Een halfjaar nadat zij den berg had verlaten, moest dit meisje een of ander koopen in den winkel van Bjerkenbusch op den hoek van de hoofdstraat en de markt. En zie—daar stond het oude wijf uit den berg, bij wie ze kindermeid was geweest, bij de toonbank en stal rijst uit eene lade, zonder dat iemand haar scheen op te merken.

[ 51 ]»Goên dag, moeder, moet ik je hier weer zien?" zei ’t meisje; »hoe gaat het met uw kind?"

»Kun-je mij zien?" vroeg de vrouw verbaasd.

»Wel ja, waarom niet?" antwoordde ’t meisje.

»Met welk oog zie-je me dan?" vroeg het bergwijf.

»Wacht eens—met het rechter," hernam ’t meisje, terwijl ze met de oogen knipte.

Op eens spuwde ’t wijf haar in ’t oog en van dien tijd af kon ’t meisje haar noch iemand anders daarmee zien; zij was en bleef blind aan ’t rechter oog.

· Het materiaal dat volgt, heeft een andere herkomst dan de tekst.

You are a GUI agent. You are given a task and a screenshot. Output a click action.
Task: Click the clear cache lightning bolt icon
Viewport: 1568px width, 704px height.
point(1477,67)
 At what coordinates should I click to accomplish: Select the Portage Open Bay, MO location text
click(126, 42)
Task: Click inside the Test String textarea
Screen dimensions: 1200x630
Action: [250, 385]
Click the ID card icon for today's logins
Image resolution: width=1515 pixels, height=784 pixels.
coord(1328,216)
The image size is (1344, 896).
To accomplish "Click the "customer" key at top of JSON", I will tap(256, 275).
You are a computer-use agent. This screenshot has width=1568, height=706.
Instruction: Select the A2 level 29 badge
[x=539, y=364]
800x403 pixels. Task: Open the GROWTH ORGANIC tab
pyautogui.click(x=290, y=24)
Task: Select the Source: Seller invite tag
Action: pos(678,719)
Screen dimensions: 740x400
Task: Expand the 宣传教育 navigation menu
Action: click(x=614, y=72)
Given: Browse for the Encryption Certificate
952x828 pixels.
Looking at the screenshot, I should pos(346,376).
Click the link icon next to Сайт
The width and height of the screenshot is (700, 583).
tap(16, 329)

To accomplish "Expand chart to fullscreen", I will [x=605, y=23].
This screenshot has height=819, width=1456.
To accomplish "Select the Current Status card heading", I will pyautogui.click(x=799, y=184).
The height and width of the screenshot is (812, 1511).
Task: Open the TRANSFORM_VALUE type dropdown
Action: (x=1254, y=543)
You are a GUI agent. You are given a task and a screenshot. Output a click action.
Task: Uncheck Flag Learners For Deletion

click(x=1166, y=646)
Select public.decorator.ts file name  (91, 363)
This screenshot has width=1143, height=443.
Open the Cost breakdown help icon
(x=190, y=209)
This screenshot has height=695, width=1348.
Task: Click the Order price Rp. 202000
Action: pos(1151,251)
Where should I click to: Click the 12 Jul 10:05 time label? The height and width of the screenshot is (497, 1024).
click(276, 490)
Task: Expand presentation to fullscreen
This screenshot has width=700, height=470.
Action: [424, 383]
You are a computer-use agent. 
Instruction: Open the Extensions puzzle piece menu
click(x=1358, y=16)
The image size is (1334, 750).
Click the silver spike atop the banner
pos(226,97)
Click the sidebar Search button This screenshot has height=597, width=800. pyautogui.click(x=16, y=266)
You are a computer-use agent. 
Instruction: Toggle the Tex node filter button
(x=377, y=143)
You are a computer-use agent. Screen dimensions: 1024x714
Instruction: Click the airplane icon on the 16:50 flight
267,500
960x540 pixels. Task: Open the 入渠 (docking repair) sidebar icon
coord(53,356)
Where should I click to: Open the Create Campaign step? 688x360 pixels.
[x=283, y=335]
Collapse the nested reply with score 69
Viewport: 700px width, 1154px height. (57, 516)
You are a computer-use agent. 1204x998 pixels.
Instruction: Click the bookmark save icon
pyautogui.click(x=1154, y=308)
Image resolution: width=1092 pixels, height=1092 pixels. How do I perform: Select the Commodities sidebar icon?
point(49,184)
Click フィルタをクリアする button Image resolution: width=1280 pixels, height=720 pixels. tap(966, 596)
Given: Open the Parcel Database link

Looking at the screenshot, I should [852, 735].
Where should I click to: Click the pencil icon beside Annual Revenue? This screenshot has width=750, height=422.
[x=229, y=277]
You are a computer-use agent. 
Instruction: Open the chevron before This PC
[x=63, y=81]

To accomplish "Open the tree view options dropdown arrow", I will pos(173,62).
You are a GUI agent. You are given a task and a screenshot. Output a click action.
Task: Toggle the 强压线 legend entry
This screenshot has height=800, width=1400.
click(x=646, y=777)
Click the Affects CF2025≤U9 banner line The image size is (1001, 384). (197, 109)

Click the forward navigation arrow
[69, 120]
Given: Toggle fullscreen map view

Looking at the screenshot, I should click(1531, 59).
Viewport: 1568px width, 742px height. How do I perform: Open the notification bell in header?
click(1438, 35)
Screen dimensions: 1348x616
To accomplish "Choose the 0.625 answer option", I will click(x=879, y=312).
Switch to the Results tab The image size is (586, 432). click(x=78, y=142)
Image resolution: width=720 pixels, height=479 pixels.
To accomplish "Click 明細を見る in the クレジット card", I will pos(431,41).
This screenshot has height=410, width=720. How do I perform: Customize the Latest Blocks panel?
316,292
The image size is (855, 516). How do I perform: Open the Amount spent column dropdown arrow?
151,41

Schoon er in onzen tijd gewis geen gebrek is aan dikhoofdige kinders, in Grönland zoo min als in Gamleby, hoort men toch niet meer van den kinderroof der geesten van den Egeberg. Vooreerst namelijk is de verlichting zoo hoog gestegen, dat men, in plaats van de wisselkinderen drie donderdagavonden achtereen op de vuilnishoop te geeselen of ze met eene gloeiende tang in den neus te knijpen, zooals in vroeger dagen de gewoonte was, nu door moeder Torgersen of eene andere vrouwelijke duivelbanner lood laat smelten boven ’t wicht, om het te vrijwaren tegen de engelsche ziekte of andere hekserij. Of ook, men zendt een van de doeken waar mee ’t gebakerd wordt, naar Stine Bredvolden, die zoo knap is, dat ze daaruit de kwalen, ja de heele toekomst van ’t kind kan lezen en zoo uitspraak doet over leven en dood. En voor ’t overige is de koning van den Egeberg met zijne onderdanen verhuisd; want het onophoudelijk trommelen en schieten in den laatsten oorlog, het rammelen der geschut- en bagagewagens, die met donderend geraas over het dak van ’t paleis rolden en de zilveren vaten langs de wanden deden rinkelen, maakten hem ’t verblijf in den berg moede.

Op zekeren nacht van het jaar ’14 werd hij voor ’t [ 52 ]laatst gezien; hij voerde al zijne roerende have en eene groote kudde bonte koeien met zich.

»Hemel, waar moet gij nog zoo laat heen in dezen gevaarlijken tijd met zooveel huisraad en zoo’n groote kudde?" vroeg de man, die hem ontmoette.

»Ik ga verhuizen naar den Kongsberg, bij mijn broeder," antwoordde de koning; »want ik kan dat schieten en dat geraas niet langer uitstaan," — en sedert heeft men hem nimmer meer gezien.